* [Extracted text]
──────────────────────────────

That Mamdani overperformed while facing a candidate with so many weaknesses is no surprise, but drawing any grand narratives from this race would be a mistake. That’s especially true when you consider the larger context—an off-year mayoral primary in a deep blue city is unlikely to indicate to Democrats the key to winning state-level or national contests in places like Iowa, Florida, or Wisconsin. There are, to be clear, smaller lessons to be learned. Social media savvy matters. Attractiveness helps. The ground game is still important, especially at the local level. Focusing heavily on cost-of-living issues, as Mamdani did, is likely a winning strategy whether you’re on the political left, right, or center. Hitching your cart to scandal-ridden gerontocratic jerks, astonishingly, is not the best idea. But Mamdani’s win is unlikely to herald a new age of Democratic politics or change much outside of New York City.

How will Mamdani actually govern, assuming he defeats incumbent Eric Adams (who is running as an independent) and Republican candidate Curtis Sliwa in November? At this point, it’s anyone’s guess. In the past, Mamdani has voiced approval for extremist policies like defunding the police, abolishing merit-based admissions to New York City’s best high schools, and defeating capitalism as a whole. He’s partially walked back those extreme views as a candidate, but he’s also embraced a variety of progressive-sounding policies that range from potentially destructive to inefficient to plain silly: government-run grocery stores, free buses, rent freezes, and putting homeless services in the subway. There are many who expect Mamdani’s mayoralty to crash and burn—a rerun of Brandon Johnson’s cursed tenure as Chicago’s mayor, crushed under the weight of his own poorly planned ideological commitments.

──────────────────────────────

Stored records:

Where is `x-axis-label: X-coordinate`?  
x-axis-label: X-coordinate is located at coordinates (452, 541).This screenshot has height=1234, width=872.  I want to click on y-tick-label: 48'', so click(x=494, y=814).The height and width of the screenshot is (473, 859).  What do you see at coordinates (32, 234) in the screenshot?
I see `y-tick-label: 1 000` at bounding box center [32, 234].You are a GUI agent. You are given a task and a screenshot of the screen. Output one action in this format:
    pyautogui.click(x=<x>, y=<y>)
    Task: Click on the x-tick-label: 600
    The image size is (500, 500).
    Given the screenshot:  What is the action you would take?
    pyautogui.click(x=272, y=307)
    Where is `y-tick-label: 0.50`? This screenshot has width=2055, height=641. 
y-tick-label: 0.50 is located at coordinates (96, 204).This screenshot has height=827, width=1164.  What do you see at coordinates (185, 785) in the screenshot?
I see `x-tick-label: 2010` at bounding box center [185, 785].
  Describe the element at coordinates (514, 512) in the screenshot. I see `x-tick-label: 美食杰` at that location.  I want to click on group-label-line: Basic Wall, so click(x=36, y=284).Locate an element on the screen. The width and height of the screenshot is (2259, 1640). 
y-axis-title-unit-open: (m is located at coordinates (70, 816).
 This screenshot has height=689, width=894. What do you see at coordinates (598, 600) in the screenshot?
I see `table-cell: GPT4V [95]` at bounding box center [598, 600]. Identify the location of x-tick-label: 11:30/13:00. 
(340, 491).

──────────────────────────────

* [Problem] Using the passage on Mamdani's primary win, please mark each statement yes or no and quote the words that decide it. (a) Mamdani faced a candidate with many weaknesses. (b) Mamdani has not walked back any of his earlier extreme views. (c) Free buses are among the policies Mamdani has embraced.

* [Task response]
(a) Yes: "facing a candidate with so many weaknesses"
(b) No: "He’s partially walked back those extreme views as a candidate"
(c) Yes: "government-run grocery stores, free buses, rent freezes"